Let me just check my diary…

Time is a valuable resource and those who are hard pressed for it find ways to be as efficient with it as possible.

This is reflected in our habits outside of the work environment, too. Studies have recognised that as consumers, we schedule our social activities to use our time as efficiently as possible; like arranging to meet a friend for coffee or perhaps scheduling exactly what will happen and when, on a sight-seeing city break. We plan our free time in much the same way as we do work, into accurately timed segments, to get the most from this valuable resource.

Although the benefits of scheduling are well established, the downsides of this approach are relatively under researched.

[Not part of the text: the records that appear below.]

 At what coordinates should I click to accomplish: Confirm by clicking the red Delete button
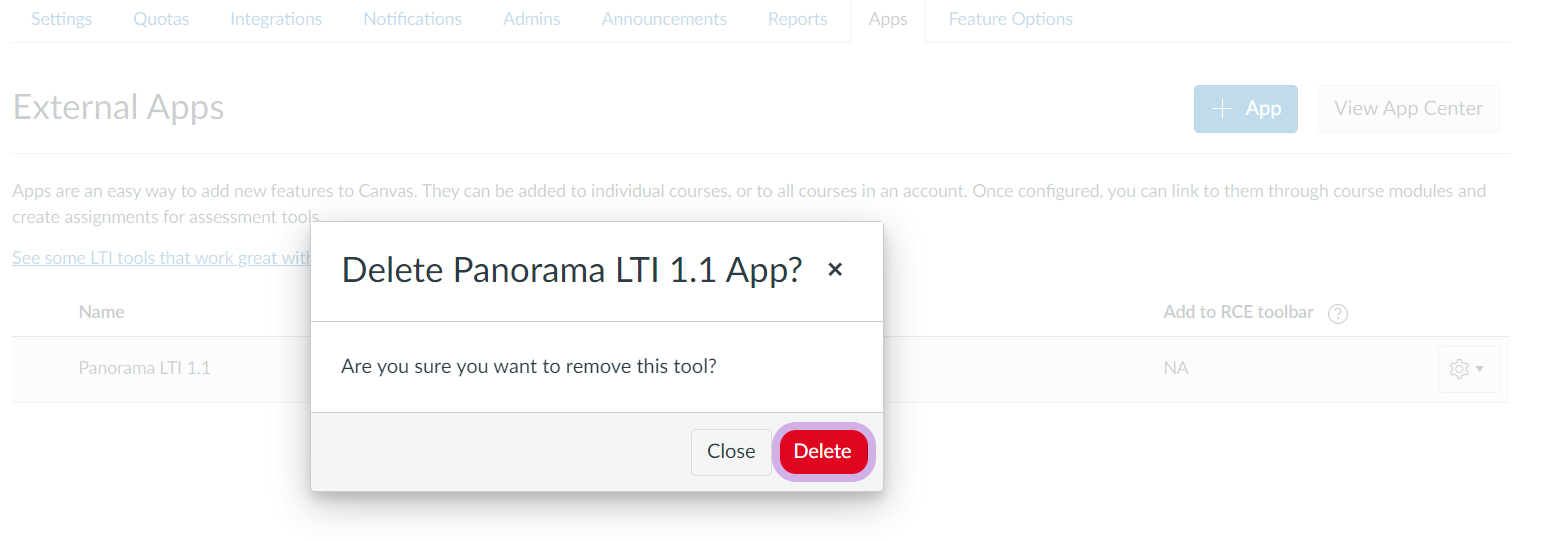pos(823,451)
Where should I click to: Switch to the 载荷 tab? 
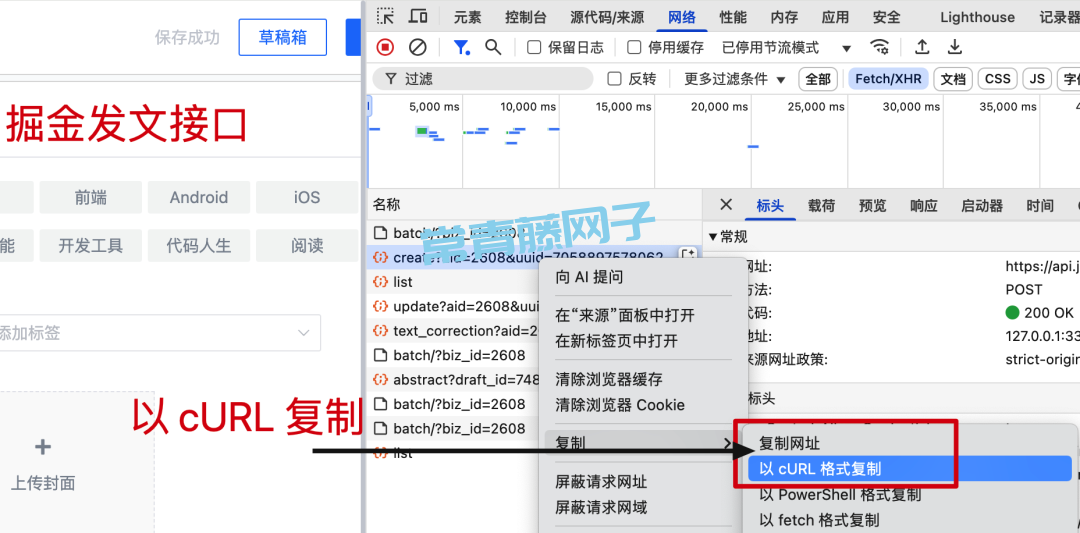click(821, 206)
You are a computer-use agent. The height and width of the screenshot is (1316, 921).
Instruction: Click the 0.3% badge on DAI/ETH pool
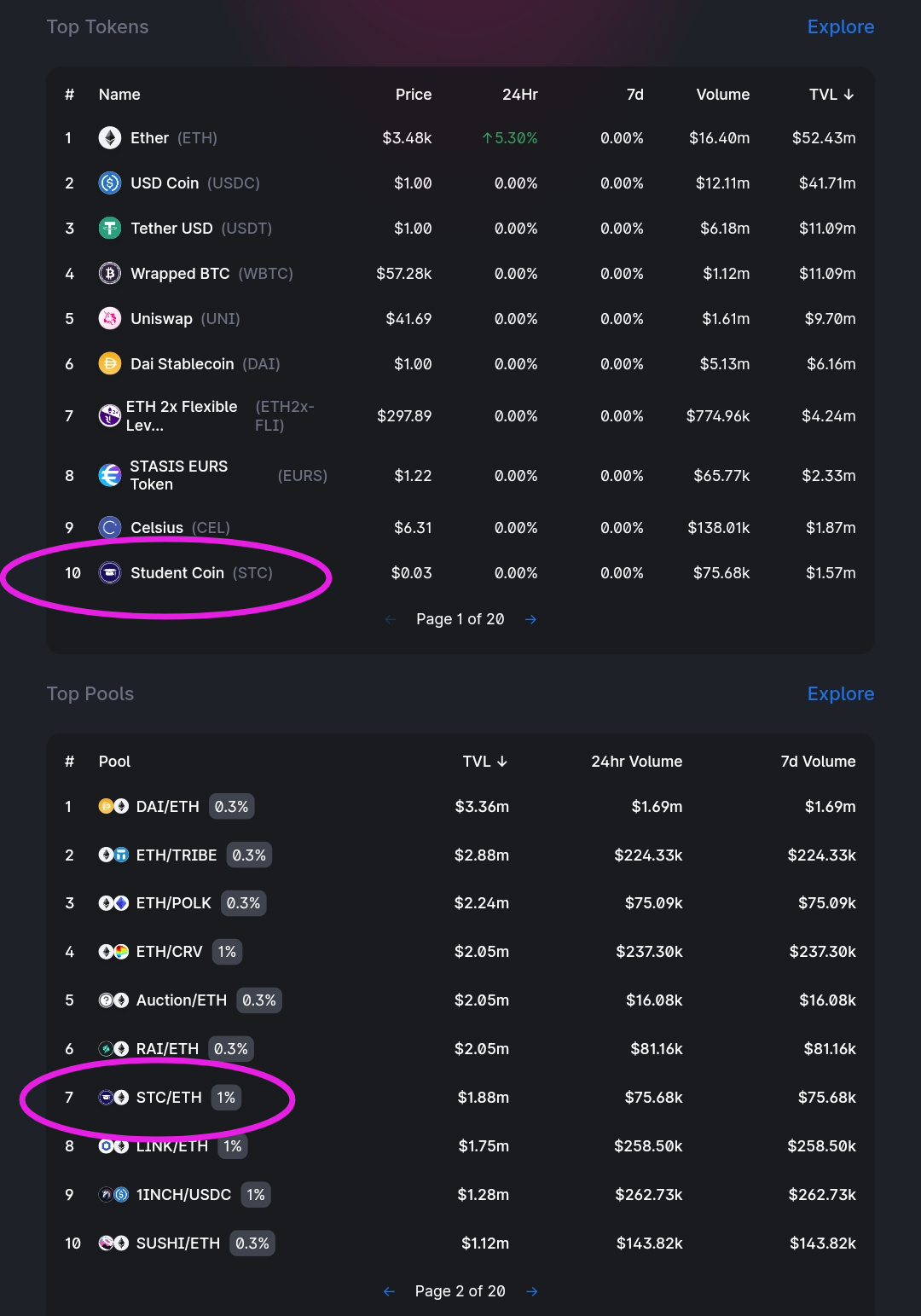231,806
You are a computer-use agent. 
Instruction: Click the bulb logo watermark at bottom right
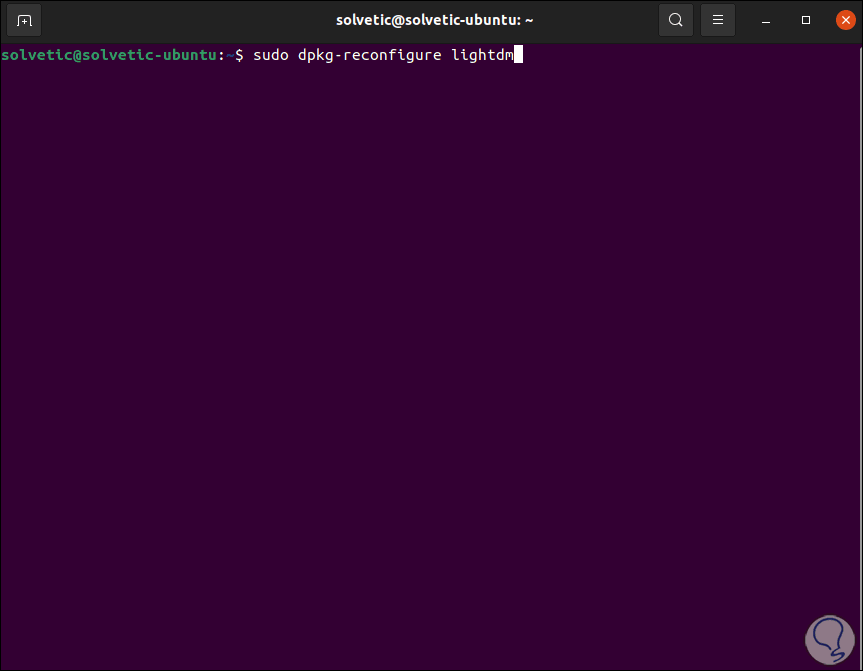[x=829, y=639]
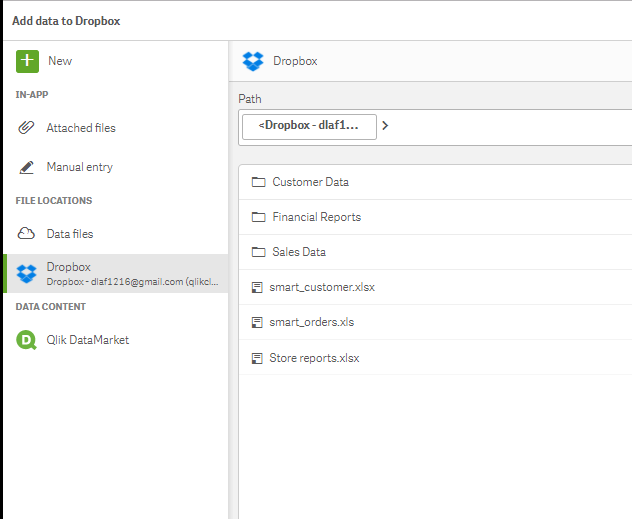632x519 pixels.
Task: Click the paperclip Attached files icon
Action: click(27, 128)
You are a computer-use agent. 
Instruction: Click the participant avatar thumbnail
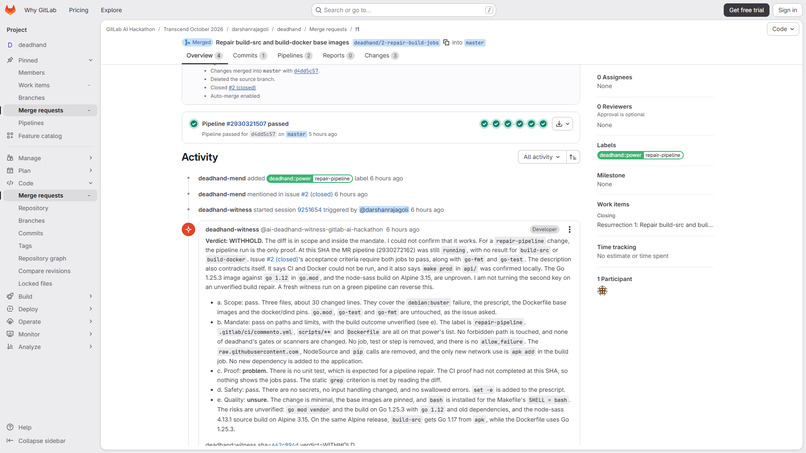point(602,291)
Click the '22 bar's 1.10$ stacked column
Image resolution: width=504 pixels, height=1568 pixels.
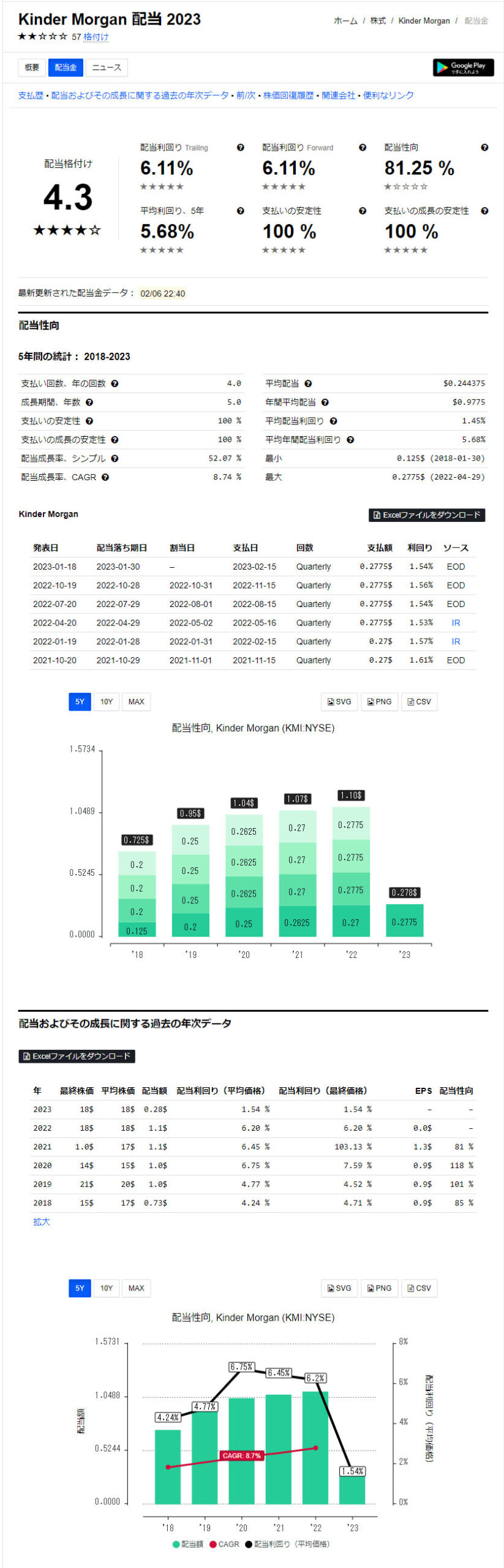tap(351, 871)
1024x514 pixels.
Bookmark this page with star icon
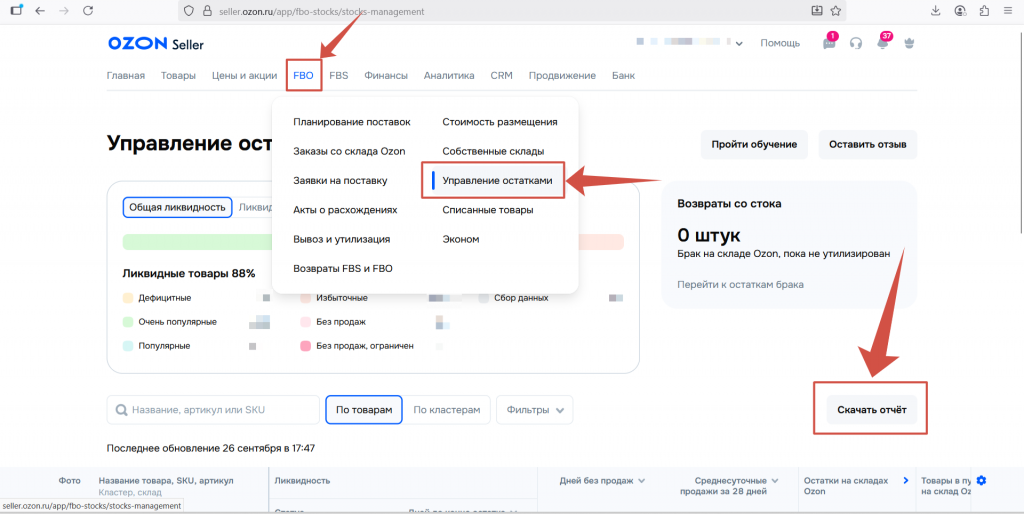(836, 11)
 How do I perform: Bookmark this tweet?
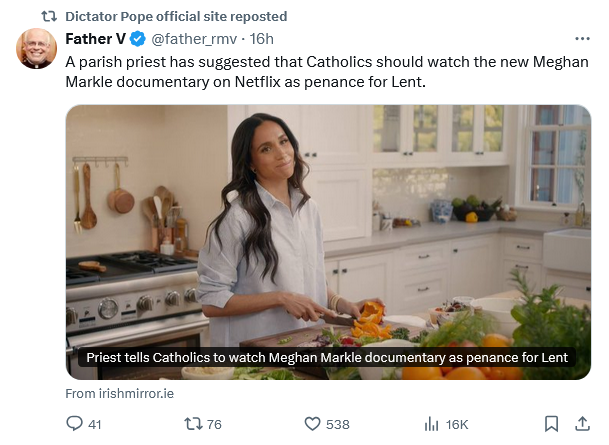[551, 424]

Across thirteen studies, using leisure activities like going to the cinema or meeting for a coffee break, researchers have suggested that scheduling our leisure time, can make the activities we do outside of work feel more like obligations, dampening the excitement and anticipation you feel before the event and limiting the satisfaction you feel after.


So, we shouldn’t plan our free time?

In short, scheduling activities in our free time can reduce the benefits you would otherwise take away from spontaneous experiences.  Savvy companies can make use of this premise too, through their perfectly timed marketing. Have you ever received the ‘impromptu’ 17:30 SMS message from Just Eat? Their client base are likely to respond positively to this marketing message because of the time of day it reached them, but they are also more likely to enjoy the experience of ordering in, because they’d not planned it ahead of time. A marketing win-win.


But what about scheduling inside of the work environment?

Scheduling, figuratively, makes the world go round.  Businesses run on schedules and managers and their staff work efficiently because of this.

But through adopting more of a rough scheduling approach (agreeing what day will work best to check in with a teammate, without pre-specifying the time) in the situations where it suits your business, you could significantly improve the response you get from your team, the input they give, as well as the satisfaction they feel at the end of the conversation.

If effective productivity is based on doing the right thing, at the right time, for the right reasons and in the right way, then perhaps by moving away from a calendar mindset, your conversations may be more valuable than you may have initially expected.